O problema pode estar na quantidade de carboidrato
A composição da sopa também interfere na resposta glicêmica. Tarcila cita como exemplo uma preparação feita apenas com mandioquinha.
Nesse caso, a pessoa pode consumir uma quantidade maior sem perceber. A consistência líquida facilita o consumo e pode dificultar a percepção da quantidade ingerida.
Por isso, a nutricionista destaca a importância de controlar a porção no diabetes tipo 2. A resistência à insulina pode dificultar o processamento de grandes quantidades de carboidrato de uma só vez.
A estratégia consiste em distribuir os nutrientes ao longo das refeições. Além disso, a quantidade precisa considerar as necessidades de cada pessoa.
Como montar uma sopa para o jantar?
Tarcila orienta que uma refeição deve reunir diferentes grupos de alimentos. Para o jantar, isso inclui vegetais, uma fonte de carboidrato e uma fonte de proteína.
Na sopa, os vegetais podem aparecer junto com o carboidrato e a proteína. Uma preparação com legumes, mandioquinha e carne, por exemplo, reúne esses componentes.
Outra possibilidade envolve acrescentar uma fonte de proteína, como carne desfiada ou ovos. O queijo ralado, por outro lado, não substitui necessariamente uma porção de proteína na refeição.
A nutricionista também cita a possibilidade de comer uma salada junto com a sopa. Essa estratégia pode ajudar a complementar a refeição quando a pessoa percebe que a sopa isoladamente provoca uma elevação da glicose.
Sopa de legumes pode fazer parte da alimentação?
Sim. A entrevista não aponta a sopa como um alimento que pessoas com diabetes precisam retirar da alimentação.
O ponto central está na composição, na quantidade e na resposta individual.
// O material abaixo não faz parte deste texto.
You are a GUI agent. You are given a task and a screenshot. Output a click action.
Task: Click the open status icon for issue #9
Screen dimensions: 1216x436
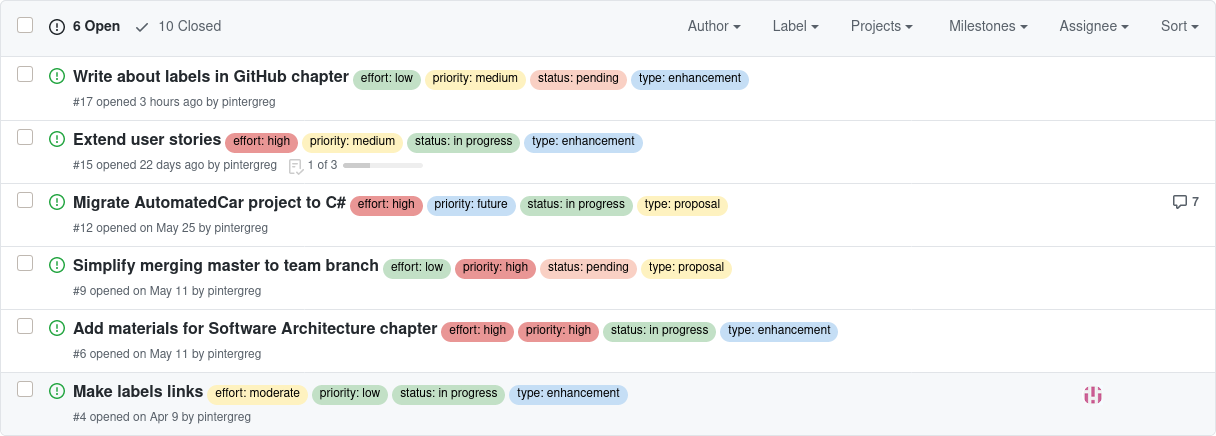pyautogui.click(x=57, y=265)

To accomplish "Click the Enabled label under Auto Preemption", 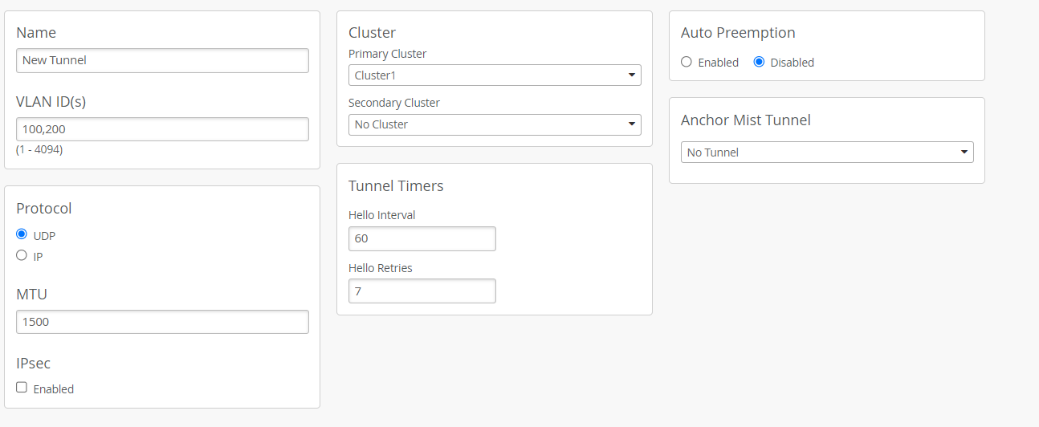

Portanto, uma pessoa que percebe aumento da glicose após consumir sopa pode testar mudanças na composição da refeição com orientação profissional.
A escolha também depende do tratamento. No diabetes tipo 2, Tarcila explica que a quantidade de carboidrato ganha importância porque a resistência à insulina dificulta o processamento desse nutriente.
Monitorar a glicose ajuda a entender a resposta
A monitorização pode ajudar a identificar como determinada refeição interfere na glicose. Tarcila defende o uso das informações obtidas antes e depois das refeições para compreender melhor essa resposta.
O acompanhamento pode ser feito com glicosímetro ou sensor de glicose, quando houver acesso a essas tecnologias. Dessa forma, a pessoa consegue observar o comportamento da glicose após consumir determinados alimentos.
A nutricionista ressalta que cada organismo responde de uma maneira. Por isso, uma estratégia que funciona para uma pessoa pode não produzir o mesmo resultado em outra.
Nesse contexto, observar a própria resposta pode ajudar o profissional a ajustar a alimentação de acordo com a rotina e as necessidades de cada paciente.